→ **PROBLEM TO WORK ON**
All of the data below should be returned exactly.

(Collected data)

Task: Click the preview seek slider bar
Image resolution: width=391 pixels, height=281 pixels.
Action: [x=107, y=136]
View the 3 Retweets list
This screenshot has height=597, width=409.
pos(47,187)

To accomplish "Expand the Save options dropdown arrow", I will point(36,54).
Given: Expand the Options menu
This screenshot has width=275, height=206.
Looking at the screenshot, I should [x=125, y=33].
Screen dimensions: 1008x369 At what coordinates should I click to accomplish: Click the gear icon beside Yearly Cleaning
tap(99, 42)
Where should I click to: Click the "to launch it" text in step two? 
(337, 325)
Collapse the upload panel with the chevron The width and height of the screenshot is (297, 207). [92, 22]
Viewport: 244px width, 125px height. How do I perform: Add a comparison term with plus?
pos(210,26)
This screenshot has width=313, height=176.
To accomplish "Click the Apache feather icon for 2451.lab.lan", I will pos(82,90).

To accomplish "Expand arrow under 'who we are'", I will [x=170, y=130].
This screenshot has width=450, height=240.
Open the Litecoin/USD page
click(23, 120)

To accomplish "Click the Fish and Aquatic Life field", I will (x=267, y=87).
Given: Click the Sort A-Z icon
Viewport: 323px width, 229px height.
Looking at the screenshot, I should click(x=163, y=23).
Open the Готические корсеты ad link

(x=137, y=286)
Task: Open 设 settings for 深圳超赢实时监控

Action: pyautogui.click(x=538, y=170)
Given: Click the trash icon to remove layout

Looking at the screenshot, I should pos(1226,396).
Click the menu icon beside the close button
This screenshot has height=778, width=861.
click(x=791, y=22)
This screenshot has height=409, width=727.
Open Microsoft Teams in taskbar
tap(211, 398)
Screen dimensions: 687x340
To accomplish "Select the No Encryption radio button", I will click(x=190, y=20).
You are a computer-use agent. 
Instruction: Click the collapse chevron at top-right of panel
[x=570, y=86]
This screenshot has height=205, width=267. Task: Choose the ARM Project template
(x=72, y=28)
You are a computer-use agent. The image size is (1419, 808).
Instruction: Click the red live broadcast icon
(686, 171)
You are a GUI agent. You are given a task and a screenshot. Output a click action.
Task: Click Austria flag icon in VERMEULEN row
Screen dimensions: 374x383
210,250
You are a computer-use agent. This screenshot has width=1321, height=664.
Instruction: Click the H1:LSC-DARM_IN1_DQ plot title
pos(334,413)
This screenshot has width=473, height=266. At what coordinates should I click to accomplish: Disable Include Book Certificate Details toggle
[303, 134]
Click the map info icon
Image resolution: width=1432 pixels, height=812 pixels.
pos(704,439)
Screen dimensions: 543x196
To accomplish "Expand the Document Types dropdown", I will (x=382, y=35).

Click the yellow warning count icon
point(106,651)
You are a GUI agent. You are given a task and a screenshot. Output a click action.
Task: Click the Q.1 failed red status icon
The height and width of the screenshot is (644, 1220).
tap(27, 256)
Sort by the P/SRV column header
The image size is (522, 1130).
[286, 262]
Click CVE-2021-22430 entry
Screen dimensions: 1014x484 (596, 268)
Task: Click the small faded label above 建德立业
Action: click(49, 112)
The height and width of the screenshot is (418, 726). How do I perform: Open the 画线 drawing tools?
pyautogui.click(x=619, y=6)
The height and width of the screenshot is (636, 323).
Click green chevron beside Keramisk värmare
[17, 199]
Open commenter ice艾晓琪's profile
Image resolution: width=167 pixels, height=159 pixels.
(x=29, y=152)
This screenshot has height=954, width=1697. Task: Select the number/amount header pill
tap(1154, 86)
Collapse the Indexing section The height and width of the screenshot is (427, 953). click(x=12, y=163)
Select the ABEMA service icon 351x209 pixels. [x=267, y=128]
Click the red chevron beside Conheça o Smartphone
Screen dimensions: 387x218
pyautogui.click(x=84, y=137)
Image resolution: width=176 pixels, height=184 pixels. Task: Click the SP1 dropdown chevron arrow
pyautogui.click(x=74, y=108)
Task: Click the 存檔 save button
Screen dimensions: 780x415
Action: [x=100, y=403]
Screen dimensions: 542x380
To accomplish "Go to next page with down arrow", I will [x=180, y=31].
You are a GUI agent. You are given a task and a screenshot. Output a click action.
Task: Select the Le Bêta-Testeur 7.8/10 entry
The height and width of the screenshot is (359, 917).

→ **EXERCISE RESULT**
Task: Click the preview seek slider bar
Image resolution: width=391 pixels, height=281 pixels.
Action: [x=107, y=136]
View the 3 Retweets list
This screenshot has height=597, width=409.
pos(47,187)

To accomplish "Expand the Save options dropdown arrow", I will point(36,54).
Given: Expand the Options menu
This screenshot has width=275, height=206.
Looking at the screenshot, I should [x=125, y=33].
Screen dimensions: 1008x369 At what coordinates should I click to accomplish: Click the gear icon beside Yearly Cleaning
tap(99, 42)
Where should I click to: Click the "to launch it" text in step two? 
(337, 325)
Collapse the upload panel with the chevron The width and height of the screenshot is (297, 207). [92, 22]
Viewport: 244px width, 125px height. How do I perform: Add a comparison term with plus?
pos(210,26)
This screenshot has width=313, height=176.
To accomplish "Click the Apache feather icon for 2451.lab.lan", I will pos(82,90).

To accomplish "Expand arrow under 'who we are'", I will [x=170, y=130].
This screenshot has width=450, height=240.
Open the Litecoin/USD page
click(23, 120)

To accomplish "Click the Fish and Aquatic Life field", I will (x=267, y=87).
Given: Click the Sort A-Z icon
Viewport: 323px width, 229px height.
Looking at the screenshot, I should click(x=163, y=23).
Open the Готические корсеты ad link

(x=137, y=286)
Task: Open 设 settings for 深圳超赢实时监控

Action: pyautogui.click(x=538, y=170)
Given: Click the trash icon to remove layout

Looking at the screenshot, I should pos(1226,396).
Click the menu icon beside the close button
This screenshot has height=778, width=861.
click(x=791, y=22)
This screenshot has height=409, width=727.
Open Microsoft Teams in taskbar
tap(211, 398)
Screen dimensions: 687x340
To accomplish "Select the No Encryption radio button", I will click(x=190, y=20).
You are a computer-use agent. 
Instruction: Click the collapse chevron at top-right of panel
[x=570, y=86]
This screenshot has height=205, width=267. Task: Choose the ARM Project template
(x=72, y=28)
You are a computer-use agent. The image size is (1419, 808).
Instruction: Click the red live broadcast icon
(686, 171)
You are a GUI agent. You are given a task and a screenshot. Output a click action.
Task: Click Austria flag icon in VERMEULEN row
Screen dimensions: 374x383
210,250
You are a computer-use agent. This screenshot has width=1321, height=664.
Instruction: Click the H1:LSC-DARM_IN1_DQ plot title
pos(334,413)
This screenshot has width=473, height=266. At what coordinates should I click to accomplish: Disable Include Book Certificate Details toggle
[303, 134]
Click the map info icon
Image resolution: width=1432 pixels, height=812 pixels.
pos(704,439)
Screen dimensions: 543x196
To accomplish "Expand the Document Types dropdown", I will (x=382, y=35).

Click the yellow warning count icon
point(106,651)
You are a GUI agent. You are given a task and a screenshot. Output a click action.
Task: Click the Q.1 failed red status icon
The height and width of the screenshot is (644, 1220).
tap(27, 256)
Sort by the P/SRV column header
The image size is (522, 1130).
[286, 262]
Click CVE-2021-22430 entry
Screen dimensions: 1014x484 (596, 268)
Task: Click the small faded label above 建德立业
Action: click(49, 112)
The height and width of the screenshot is (418, 726). How do I perform: Open the 画线 drawing tools?
pyautogui.click(x=619, y=6)
The height and width of the screenshot is (636, 323).
Click green chevron beside Keramisk värmare
[17, 199]
Open commenter ice艾晓琪's profile
Image resolution: width=167 pixels, height=159 pixels.
(x=29, y=152)
This screenshot has height=954, width=1697. Task: Select the number/amount header pill
tap(1154, 86)
Collapse the Indexing section The height and width of the screenshot is (427, 953). click(x=12, y=163)
Select the ABEMA service icon 351x209 pixels. [x=267, y=128]
Click the red chevron beside Conheça o Smartphone
Screen dimensions: 387x218
pyautogui.click(x=84, y=137)
Image resolution: width=176 pixels, height=184 pixels. Task: Click the SP1 dropdown chevron arrow
pyautogui.click(x=74, y=108)
Task: Click the 存檔 save button
Screen dimensions: 780x415
Action: [x=100, y=403]
Screen dimensions: 542x380
To accomplish "Go to next page with down arrow", I will [x=180, y=31].
You are a GUI agent. You are given a task and a screenshot. Output a click action.
Task: Select the Le Bêta-Testeur 7.8/10 entry
The height and width of the screenshot is (359, 917).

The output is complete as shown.